Over the course of the pandemic, it seems like everyone has purchased a home. While this might seem like the phenomenon, it is not entirely the case. Over the past year, homeownership rates have remained little changed. With the national rate of homeownership maintaining at 65.4%, the rate is still well above the average rates over the past 15 years. The rate actually declined year-over-year for the third quarter of 2021, albeit just 2%.
In the Midwest region, rates remained at the highest level nationally. The rates in the region are still above 70%, coming in at 70.9%. The next highest rates are in the Southern region, coming in at 67%, right above the national average. While housing is still affordable with rates near record lows, affordability is declining. With affordability declining throughout most regions, homeownership rates do not look to have much upward room to grow. Rates slid across the nation throughout the past year, causing fears over the boom in housing prices which is impacting homeownership rates.
With homeownership rates sliding throughout the nation, there is still sign for hope. Homeownership rates slid across the nation for all ages year-over-year. However, there were quarterly gains for the age groups of the ‘under 35′ and ’45 to 54’ categories. This is signs of hope for homeownership rates, as the Millennial and Gen X will be the future of homeowners. With increased rates in these demographics, it looks like many first-time home buyers and move up buyers remained active in Q3 2021.
Homeownership rates were bolstered by the pandemic recovery. During the stage of the housing market recovery after the pandemic started, homeownership rates rose from 65% to 67.4% from Q1 to Q3 in 2020. However, the rise in home prices in the Spring of 2021 has adversely impacted the ability to purchase a home. Because of the rise in prices and lower affordability, it became harder for first-time home buyers to purchase homes. With homeownership rates dropping back to the level seen in Q1 of 2020, there is cause for concern for future rates.

> [Work instruction] Copy out the passage above on U.S. homeownership rates during the pandemic word for word, from start to finish.

> [Dataset records]

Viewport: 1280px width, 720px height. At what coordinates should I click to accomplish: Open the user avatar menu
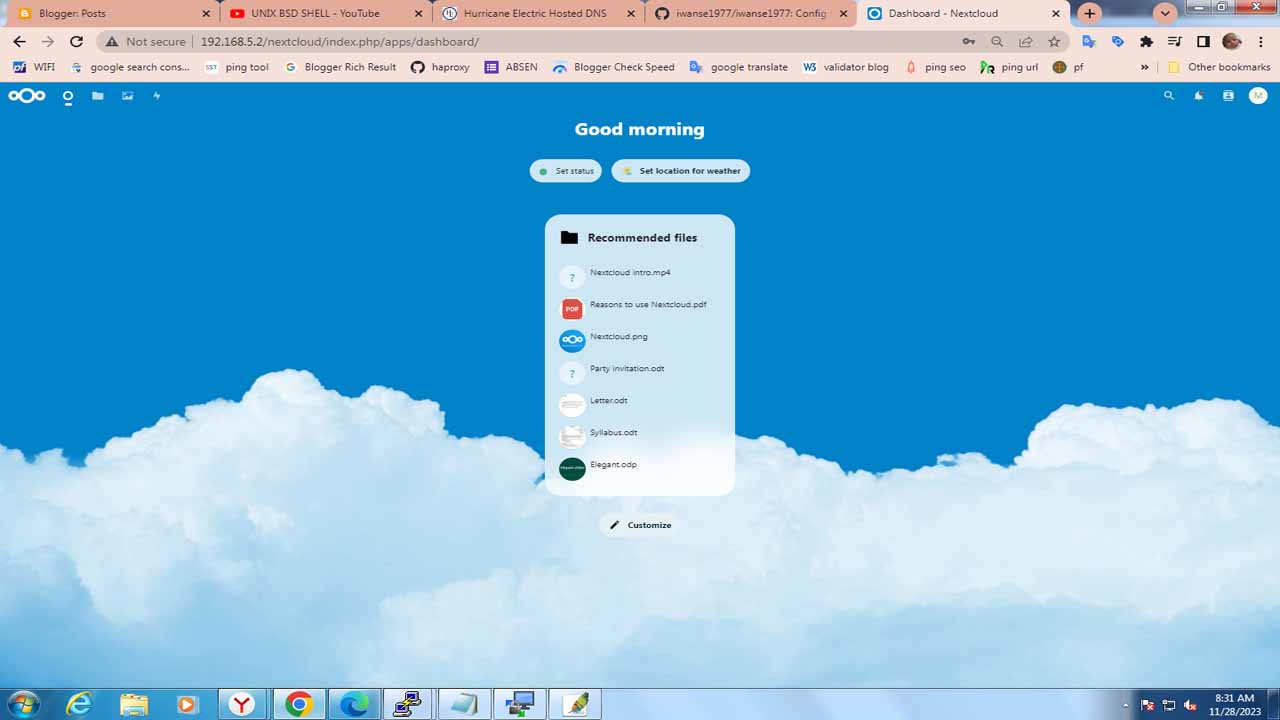(x=1257, y=95)
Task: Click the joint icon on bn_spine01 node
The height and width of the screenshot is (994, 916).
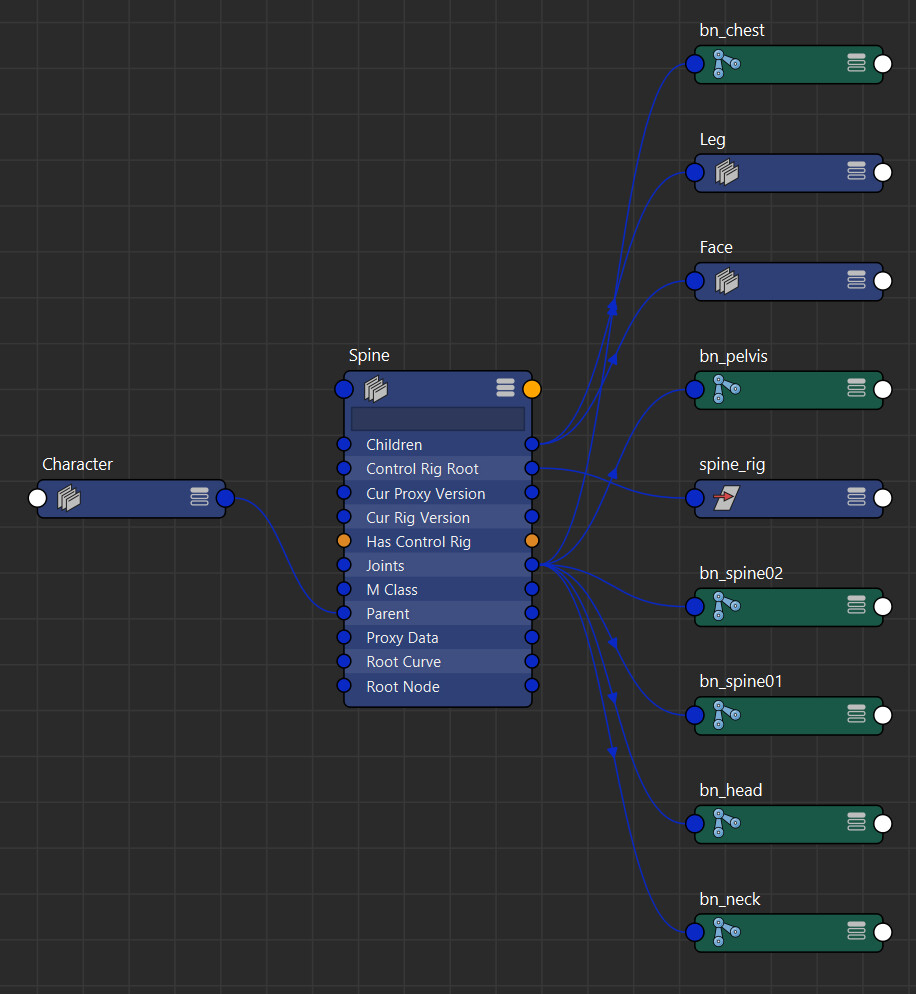Action: 726,715
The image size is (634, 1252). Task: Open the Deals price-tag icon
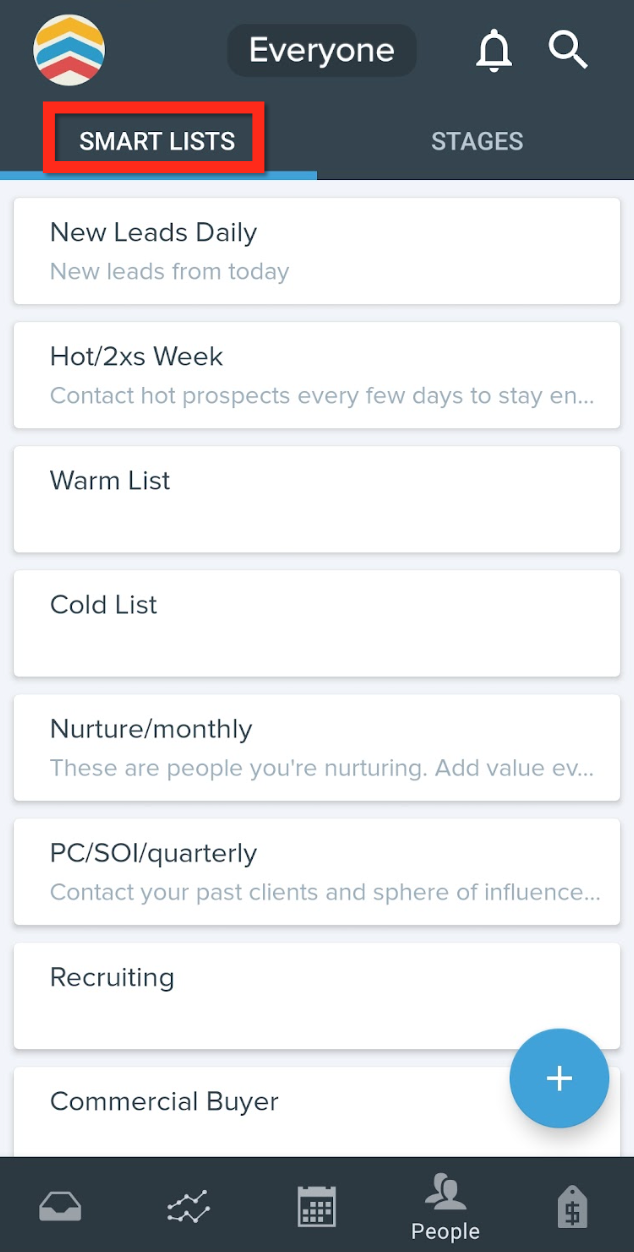(572, 1205)
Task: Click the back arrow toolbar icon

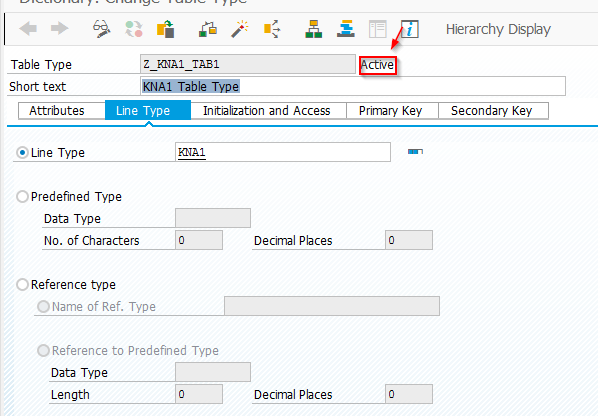Action: (x=28, y=29)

> [The answer]
Over the course of the pandemic, it seems like everyone has purchased a home. While this might seem like the phenomenon, it is not entirely the case. Over the past year, homeownership rates have remained little changed. With the national rate of homeownership maintaining at 65.4%, the rate is still well above the average rates over the past 15 years. The rate actually declined year-over-year for the third quarter of 2021, albeit just 2%.
In the Midwest region, rates remained at the highest level nationally. The rates in the region are still above 70%, coming in at 70.9%. The next highest rates are in the Southern region, coming in at 67%, right above the national average. While housing is still affordable with rates near record lows, affordability is declining. With affordability declining throughout most regions, homeownership rates do not look to have much upward room to grow. Rates slid across the nation throughout the past year, causing fears over the boom in housing prices which is impacting homeownership rates.
With homeownership rates sliding throughout the nation, there is still sign for hope. Homeownership rates slid across the nation for all ages year-over-year. However, there were quarterly gains for the age groups of the ‘under 35′ and ’45 to 54’ categories. This is signs of hope for homeownership rates, as the Millennial and Gen X will be the future of homeowners. With increased rates in these demographics, it looks like many first-time home buyers and move up buyers remained active in Q3 2021.
Homeownership rates were bolstered by the pandemic recovery. During the stage of the housing market recovery after the pandemic started, homeownership rates rose from 65% to 67.4% from Q1 to Q3 in 2020. However, the rise in home prices in the Spring of 2021 has adversely impacted the ability to purchase a home. Because of the rise in prices and lower affordability, it became harder for first-time home buyers to purchase homes. With homeownership rates dropping back to the level seen in Q1 of 2020, there is cause for concern for future rates.